WHAT IS ASKED
1. According to the metalens article, how many metalenses per second can the new roll-to-roll nanoimprinting process produce?
2. Please carry on the metalens article, starting after its final sentence.
───── SELECTED TEXT ─────
Korean researchers advance high-speed production of nano-thin lenses - The Korea Times

Korean researchers advance high-speed production of nano-thin lenses

From left are researchers Cho Gyou-jin, Rho Jun-suk and Kim In-ki / Courtesy of Sungkyunkwan University

From left are researchers Cho Gyou-jin, Rho Jun-suk and Kim In-ki / Courtesy of Sungkyunkwan University

A joint research team from Sungkyunkwan University and Pohang University of Science and Technology (POSTECH) has developed a breakthrough manufacturing process capable of producing advanced flat “metalenses” — ultrathin lenses engineered with nanostructures — at unprecedented speed, a step that could bring the technology closer to widespread industrial use.

The researchers said Thursday that they had developed a roll-to-roll nanoimprinting process capable of producing more than 300 metalenses per second, boosting productivity by roughly 100-fold compared with existing methods.

The findings were published Thursday online in Nature, one of the world’s leading scientific journals, the team said.

The researchers said the technology overcomes a key bottleneck that has confined metalens production largely to laboratory settings, opening the door to high-speed, low-cost mass manufacturing.
───── SOURCE DATA ─────
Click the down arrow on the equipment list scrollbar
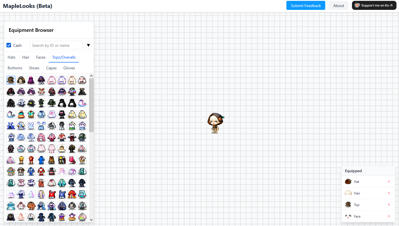This screenshot has height=226, width=399. click(91, 220)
─────
FINAL ANSWERS
1. More than 300 metalenses per second.

2.
Metalenses are ultrathin optical devices that use nanostructures hundreds of times thinner than human hair to control light. They can replace bulky conventional lenses but have been difficult to commercialize because of costly, semiconductor-based fabrication processes.

The team said it applied a roll-to-roll technique similar to newspaper printing, continuously forming nanostructures on flexible substrates. Using this approach, the researchers produced metalens arrays every 1.5 seconds on a 12-inch-scale process.

The researchers also said they significantly improved lens performance. By coating low-refractive-index polymer structures with a titanium dioxide thin film using atomic layer deposition, they increased light-focusing efficiency from about 10 percent to as high as 90 percent.

The team said the lenses operate across the full spectrum of visible light. In testing, they achieved near diffraction-limited focusing — essentially the physical limit of how sharply a lens can focus — producing images as crisp as the laws of physics allow.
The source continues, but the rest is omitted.